Niveau sentimental et sexuel, la série explore quasiment toutes les possibilités imaginables. A part pour quelques relations récurrentes (Michaël et Jane-Kimberley-Sydney, Peter et Amanda, Jo et Jake, Allison et Billy), à Melrose tout le monde couche avec tout le monde sans que pourtant cela soit incohérent. En effet, l'équipe d'écriture des épisodes se débrouille pour que le sexe soit le reflet des faiblesses des protagonistes et une parenthèse qui les libèrent temporairement de leurs excès, de leurs incertitudes et des destins terribles qui s'abattent sur eux. Avec tous ses effets dramatiques et graves (on peut rajouter en vrac des incendies, des accidents de voiture, des falsifications de vérités, des traffics de drogue, des mariages qui ne durent pas plus de quelques jours, des amnésies, des enfermements en asile psychiatrique, de nombreux tabassages, des cures de désintoxication, des licenciements, des pressions en tous genres, des fausses couches...), Melrose Place dresse un intéressant tableau sociologique d'une micro-société américaine obnubilée par l'argent, la gloire et le sexe.
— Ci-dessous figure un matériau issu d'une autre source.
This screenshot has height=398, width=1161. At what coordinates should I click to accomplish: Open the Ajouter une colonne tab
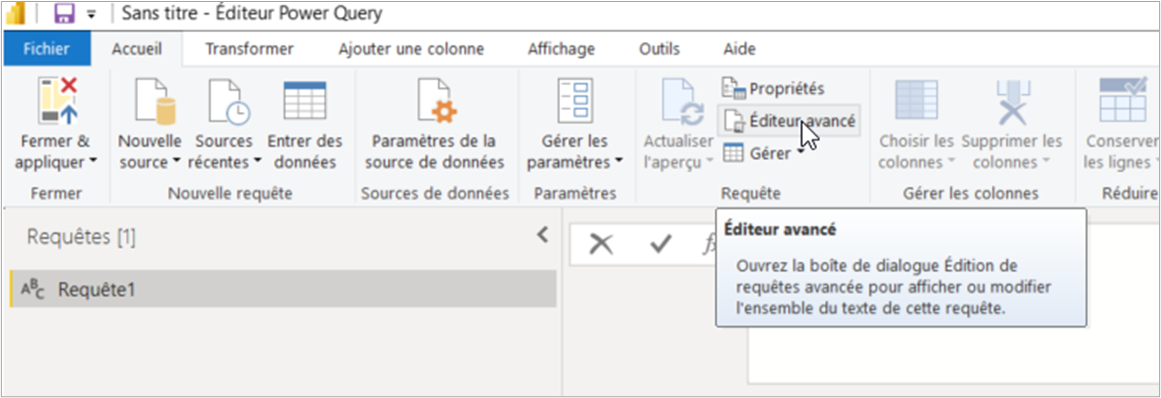tap(411, 50)
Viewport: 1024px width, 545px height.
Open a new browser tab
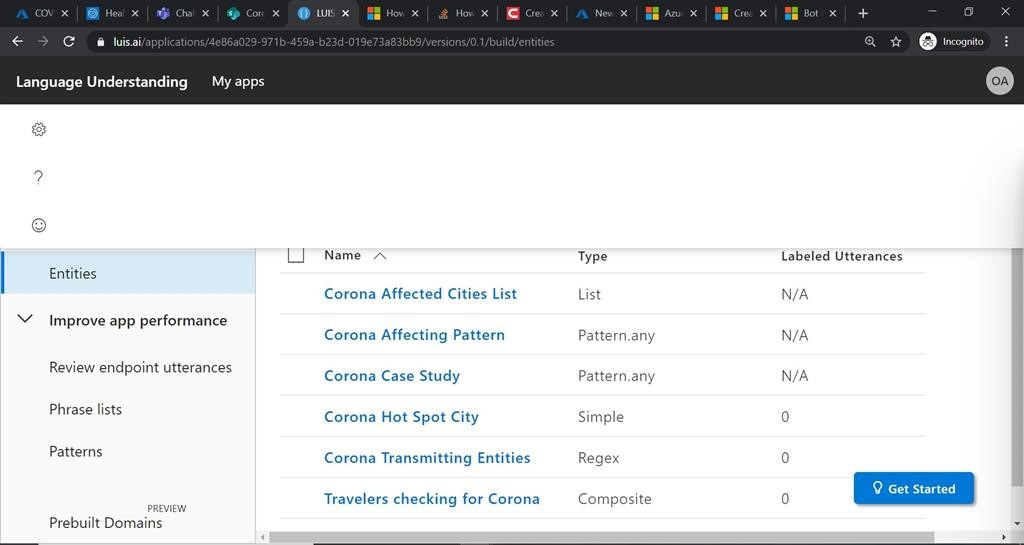(863, 13)
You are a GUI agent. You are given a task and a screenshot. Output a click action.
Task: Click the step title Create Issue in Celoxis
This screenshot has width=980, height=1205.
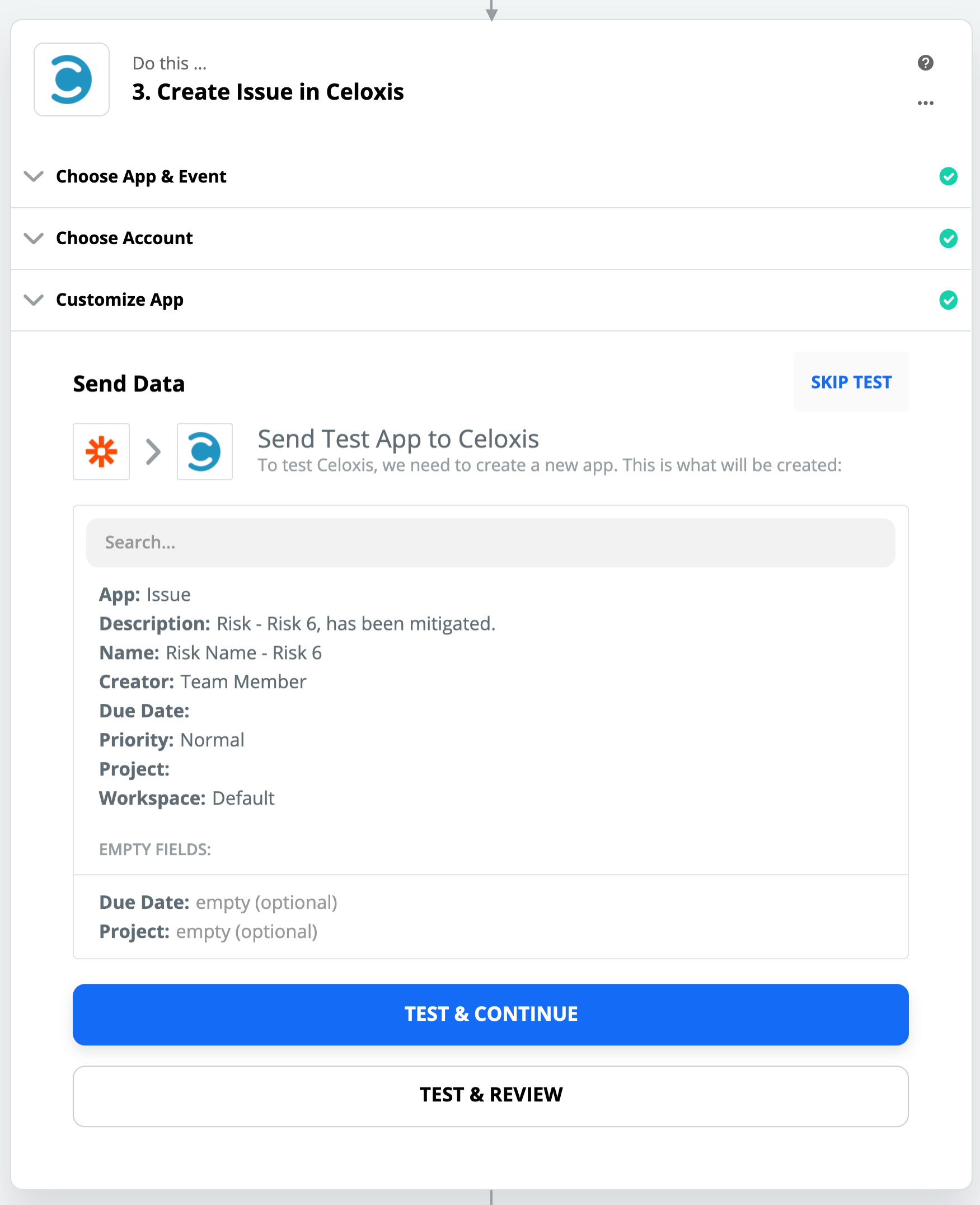pos(268,92)
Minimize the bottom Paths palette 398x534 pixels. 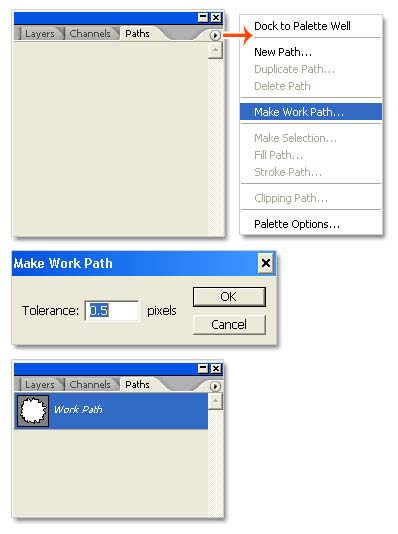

Riche du plus gros bagage dramatique jamais créé à la télévision, Melrose Place alterne aussi entre la comédie (avec par exemple les magouilles de Michaël et du Docteur Louis Visconti à partir de la saison 5), l'épouvante (les multiples retours de la mort de Kimberley, sa folie...), la psychologie (qui apparaît au travers de l'ingéniosité de la plupart des âmes de la résidence), la description de réalités sociales (viols, agressions, alcoolisme, drogue, questions de parenté, de maladies...) et économiques (la cruauté du monde du travail, le goût et les sacrifices pour le profit, la dépersonnalisation des individus...). Gardant tout le long de ses saisons un rythme frénétique, Melrose Place ne laisse à aucun moment au spectateur le temps de s'ennuyer. Pris dans le tourbillon d'histoires hallucinantes et passionnantes, il ne peut décrocher de ce soap qui restera probablement le meilleur de tous les temps.